PROBLEM DESCRIPTION –
Return the run of lines below that opens with the line containing "Given: Toggle the Porn block list on" and closes with the line containing "Open Pegel Online display dropdown", keeping each one exact.

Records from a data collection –
Start of Block
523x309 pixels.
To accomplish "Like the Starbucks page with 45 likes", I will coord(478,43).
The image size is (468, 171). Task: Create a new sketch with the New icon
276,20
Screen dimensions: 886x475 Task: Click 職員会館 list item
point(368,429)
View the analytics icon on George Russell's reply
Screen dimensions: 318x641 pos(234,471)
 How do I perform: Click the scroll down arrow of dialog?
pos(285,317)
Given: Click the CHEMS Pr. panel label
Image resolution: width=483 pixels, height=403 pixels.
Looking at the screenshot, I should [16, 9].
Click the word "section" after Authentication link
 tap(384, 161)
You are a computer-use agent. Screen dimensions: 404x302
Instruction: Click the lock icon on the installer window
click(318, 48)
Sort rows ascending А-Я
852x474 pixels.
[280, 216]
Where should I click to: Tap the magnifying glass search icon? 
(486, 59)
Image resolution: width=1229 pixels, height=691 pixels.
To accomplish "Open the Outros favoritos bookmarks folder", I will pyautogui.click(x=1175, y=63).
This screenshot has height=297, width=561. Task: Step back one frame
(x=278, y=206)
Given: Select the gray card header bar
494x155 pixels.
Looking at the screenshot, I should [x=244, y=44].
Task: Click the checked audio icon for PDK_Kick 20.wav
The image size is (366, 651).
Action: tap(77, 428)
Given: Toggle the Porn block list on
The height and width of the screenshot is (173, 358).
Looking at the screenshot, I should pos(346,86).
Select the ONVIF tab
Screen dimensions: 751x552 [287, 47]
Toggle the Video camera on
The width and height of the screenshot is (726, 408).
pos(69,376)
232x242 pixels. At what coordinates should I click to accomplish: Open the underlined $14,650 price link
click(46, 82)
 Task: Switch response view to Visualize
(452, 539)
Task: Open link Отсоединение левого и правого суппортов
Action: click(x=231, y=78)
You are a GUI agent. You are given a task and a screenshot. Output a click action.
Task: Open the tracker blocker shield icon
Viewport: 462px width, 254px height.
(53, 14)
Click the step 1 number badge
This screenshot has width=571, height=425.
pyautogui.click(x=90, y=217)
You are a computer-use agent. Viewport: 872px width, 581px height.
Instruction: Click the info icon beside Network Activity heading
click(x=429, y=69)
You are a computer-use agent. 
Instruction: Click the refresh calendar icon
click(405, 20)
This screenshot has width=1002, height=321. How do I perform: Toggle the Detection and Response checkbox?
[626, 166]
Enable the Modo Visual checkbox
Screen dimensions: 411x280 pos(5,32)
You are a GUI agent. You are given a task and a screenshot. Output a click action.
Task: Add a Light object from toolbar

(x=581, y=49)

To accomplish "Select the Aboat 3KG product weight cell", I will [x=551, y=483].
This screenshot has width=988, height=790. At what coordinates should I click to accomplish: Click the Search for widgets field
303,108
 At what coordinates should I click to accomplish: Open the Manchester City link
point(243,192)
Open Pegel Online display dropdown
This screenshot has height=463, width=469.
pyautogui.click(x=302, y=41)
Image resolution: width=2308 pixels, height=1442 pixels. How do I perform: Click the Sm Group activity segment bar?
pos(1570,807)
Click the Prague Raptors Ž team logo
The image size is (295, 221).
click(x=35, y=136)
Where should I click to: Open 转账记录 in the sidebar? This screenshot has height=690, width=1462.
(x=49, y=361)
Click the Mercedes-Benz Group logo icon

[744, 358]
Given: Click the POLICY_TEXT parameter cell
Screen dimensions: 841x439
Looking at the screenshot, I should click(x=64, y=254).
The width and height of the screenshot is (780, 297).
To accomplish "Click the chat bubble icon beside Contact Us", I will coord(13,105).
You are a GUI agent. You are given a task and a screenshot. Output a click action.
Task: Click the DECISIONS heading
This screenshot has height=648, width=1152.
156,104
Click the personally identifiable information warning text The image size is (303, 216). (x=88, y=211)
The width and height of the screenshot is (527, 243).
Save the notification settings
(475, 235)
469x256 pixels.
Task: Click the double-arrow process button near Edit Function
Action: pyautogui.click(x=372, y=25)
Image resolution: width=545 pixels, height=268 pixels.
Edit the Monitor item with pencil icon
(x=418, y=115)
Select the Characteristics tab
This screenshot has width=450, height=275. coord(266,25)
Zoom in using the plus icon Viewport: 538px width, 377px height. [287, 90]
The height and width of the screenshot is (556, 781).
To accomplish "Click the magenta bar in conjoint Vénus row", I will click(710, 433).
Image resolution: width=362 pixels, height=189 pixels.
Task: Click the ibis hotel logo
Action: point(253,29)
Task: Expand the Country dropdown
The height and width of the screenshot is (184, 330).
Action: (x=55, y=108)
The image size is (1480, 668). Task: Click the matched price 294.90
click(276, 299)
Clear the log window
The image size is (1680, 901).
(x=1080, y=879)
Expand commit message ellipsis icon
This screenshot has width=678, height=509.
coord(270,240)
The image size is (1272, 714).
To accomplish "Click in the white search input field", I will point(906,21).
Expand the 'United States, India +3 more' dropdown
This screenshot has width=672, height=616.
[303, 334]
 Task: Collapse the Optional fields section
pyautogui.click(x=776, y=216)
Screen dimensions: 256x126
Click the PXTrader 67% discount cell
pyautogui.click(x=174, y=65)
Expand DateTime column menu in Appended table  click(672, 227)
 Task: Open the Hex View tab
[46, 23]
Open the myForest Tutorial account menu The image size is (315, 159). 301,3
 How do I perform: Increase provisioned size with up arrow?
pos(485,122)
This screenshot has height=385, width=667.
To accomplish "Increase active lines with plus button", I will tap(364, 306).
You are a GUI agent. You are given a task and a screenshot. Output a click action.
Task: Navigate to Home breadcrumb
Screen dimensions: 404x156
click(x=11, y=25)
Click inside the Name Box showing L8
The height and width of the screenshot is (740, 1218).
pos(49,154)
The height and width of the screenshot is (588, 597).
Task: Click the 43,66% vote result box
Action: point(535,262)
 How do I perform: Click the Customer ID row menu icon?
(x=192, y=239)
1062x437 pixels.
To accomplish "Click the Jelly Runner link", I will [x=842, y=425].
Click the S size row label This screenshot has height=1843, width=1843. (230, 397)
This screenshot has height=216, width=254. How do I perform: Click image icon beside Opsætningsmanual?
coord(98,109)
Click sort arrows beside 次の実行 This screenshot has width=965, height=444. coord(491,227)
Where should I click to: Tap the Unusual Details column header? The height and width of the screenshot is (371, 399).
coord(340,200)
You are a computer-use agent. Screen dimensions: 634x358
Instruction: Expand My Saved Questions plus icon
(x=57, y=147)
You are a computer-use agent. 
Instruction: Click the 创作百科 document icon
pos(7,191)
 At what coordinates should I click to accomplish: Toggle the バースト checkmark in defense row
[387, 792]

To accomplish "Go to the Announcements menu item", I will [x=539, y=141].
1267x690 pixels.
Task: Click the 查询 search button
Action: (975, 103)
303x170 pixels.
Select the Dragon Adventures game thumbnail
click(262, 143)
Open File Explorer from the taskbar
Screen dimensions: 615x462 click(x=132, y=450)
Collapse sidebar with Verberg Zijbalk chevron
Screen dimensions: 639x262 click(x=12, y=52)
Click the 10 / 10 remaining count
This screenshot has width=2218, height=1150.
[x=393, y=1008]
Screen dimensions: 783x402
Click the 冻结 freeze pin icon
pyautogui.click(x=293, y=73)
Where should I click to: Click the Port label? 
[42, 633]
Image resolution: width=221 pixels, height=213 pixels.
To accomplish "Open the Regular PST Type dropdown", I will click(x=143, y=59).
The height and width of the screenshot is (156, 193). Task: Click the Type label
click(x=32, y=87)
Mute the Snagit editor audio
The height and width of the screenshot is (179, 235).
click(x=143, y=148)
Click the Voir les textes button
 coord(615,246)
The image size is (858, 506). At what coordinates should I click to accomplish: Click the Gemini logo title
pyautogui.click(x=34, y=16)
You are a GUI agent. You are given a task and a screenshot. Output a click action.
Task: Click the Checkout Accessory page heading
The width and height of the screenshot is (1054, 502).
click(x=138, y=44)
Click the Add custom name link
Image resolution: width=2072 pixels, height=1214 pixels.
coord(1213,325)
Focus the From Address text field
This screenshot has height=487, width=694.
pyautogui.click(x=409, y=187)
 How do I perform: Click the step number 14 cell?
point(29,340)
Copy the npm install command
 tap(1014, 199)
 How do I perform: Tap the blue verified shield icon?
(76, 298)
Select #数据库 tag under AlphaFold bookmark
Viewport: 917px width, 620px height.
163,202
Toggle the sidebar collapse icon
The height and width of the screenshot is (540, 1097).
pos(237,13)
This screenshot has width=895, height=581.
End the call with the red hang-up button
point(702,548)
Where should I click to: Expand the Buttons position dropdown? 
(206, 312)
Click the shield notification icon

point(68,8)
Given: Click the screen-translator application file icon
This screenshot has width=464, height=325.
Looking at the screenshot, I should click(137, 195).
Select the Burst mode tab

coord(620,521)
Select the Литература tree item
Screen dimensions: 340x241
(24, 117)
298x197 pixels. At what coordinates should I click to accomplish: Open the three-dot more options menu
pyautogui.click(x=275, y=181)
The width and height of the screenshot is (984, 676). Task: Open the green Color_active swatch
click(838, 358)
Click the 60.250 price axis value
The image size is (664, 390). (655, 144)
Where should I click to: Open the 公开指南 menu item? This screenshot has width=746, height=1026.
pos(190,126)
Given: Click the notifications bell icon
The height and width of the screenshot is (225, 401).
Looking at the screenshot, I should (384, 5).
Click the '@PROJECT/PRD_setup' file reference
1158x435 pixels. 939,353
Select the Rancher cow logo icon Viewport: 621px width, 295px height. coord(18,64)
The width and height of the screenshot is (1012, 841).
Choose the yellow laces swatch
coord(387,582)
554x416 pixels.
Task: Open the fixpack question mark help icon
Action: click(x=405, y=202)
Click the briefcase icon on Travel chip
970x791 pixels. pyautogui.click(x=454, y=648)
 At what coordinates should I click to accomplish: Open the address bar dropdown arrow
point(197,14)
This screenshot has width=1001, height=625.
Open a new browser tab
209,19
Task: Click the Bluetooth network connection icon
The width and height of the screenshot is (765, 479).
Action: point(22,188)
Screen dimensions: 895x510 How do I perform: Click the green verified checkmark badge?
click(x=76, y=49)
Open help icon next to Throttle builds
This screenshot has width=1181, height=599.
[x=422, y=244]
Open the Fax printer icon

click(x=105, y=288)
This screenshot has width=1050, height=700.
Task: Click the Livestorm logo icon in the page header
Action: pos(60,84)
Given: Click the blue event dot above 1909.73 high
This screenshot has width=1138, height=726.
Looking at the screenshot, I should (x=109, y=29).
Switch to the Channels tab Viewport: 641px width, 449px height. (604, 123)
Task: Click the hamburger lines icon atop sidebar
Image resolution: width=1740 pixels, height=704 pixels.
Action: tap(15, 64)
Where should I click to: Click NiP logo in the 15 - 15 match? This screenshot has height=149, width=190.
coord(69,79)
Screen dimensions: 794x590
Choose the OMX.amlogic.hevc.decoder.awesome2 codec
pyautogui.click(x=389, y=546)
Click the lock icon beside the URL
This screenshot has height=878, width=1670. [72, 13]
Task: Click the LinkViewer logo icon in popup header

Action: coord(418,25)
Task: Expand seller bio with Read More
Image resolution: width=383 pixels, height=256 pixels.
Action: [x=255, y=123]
End of Block
ANSWER SPACE –
Given: Toggle the Porn block list on
The height and width of the screenshot is (173, 358).
Looking at the screenshot, I should pos(346,86).
Select the ONVIF tab
Screen dimensions: 751x552 [287, 47]
Toggle the Video camera on
The width and height of the screenshot is (726, 408).
pos(69,376)
232x242 pixels. At what coordinates should I click to accomplish: Open the underlined $14,650 price link
click(46, 82)
 Task: Switch response view to Visualize
(452, 539)
Task: Open link Отсоединение левого и правого суппортов
Action: click(x=231, y=78)
You are a GUI agent. You are given a task and a screenshot. Output a click action.
Task: Open the tracker blocker shield icon
Viewport: 462px width, 254px height.
(53, 14)
Click the step 1 number badge
This screenshot has width=571, height=425.
pyautogui.click(x=90, y=217)
You are a computer-use agent. Viewport: 872px width, 581px height.
Instruction: Click the info icon beside Network Activity heading
click(x=429, y=69)
You are a computer-use agent. 
Instruction: Click the refresh calendar icon
click(405, 20)
This screenshot has width=1002, height=321. How do I perform: Toggle the Detection and Response checkbox?
[626, 166]
Enable the Modo Visual checkbox
Screen dimensions: 411x280 pos(5,32)
You are a GUI agent. You are given a task and a screenshot. Output a click action.
Task: Add a Light object from toolbar

(x=581, y=49)

To accomplish "Select the Aboat 3KG product weight cell", I will [x=551, y=483].
This screenshot has width=988, height=790. At what coordinates should I click to accomplish: Click the Search for widgets field
303,108
 At what coordinates should I click to accomplish: Open the Manchester City link
point(243,192)
Open Pegel Online display dropdown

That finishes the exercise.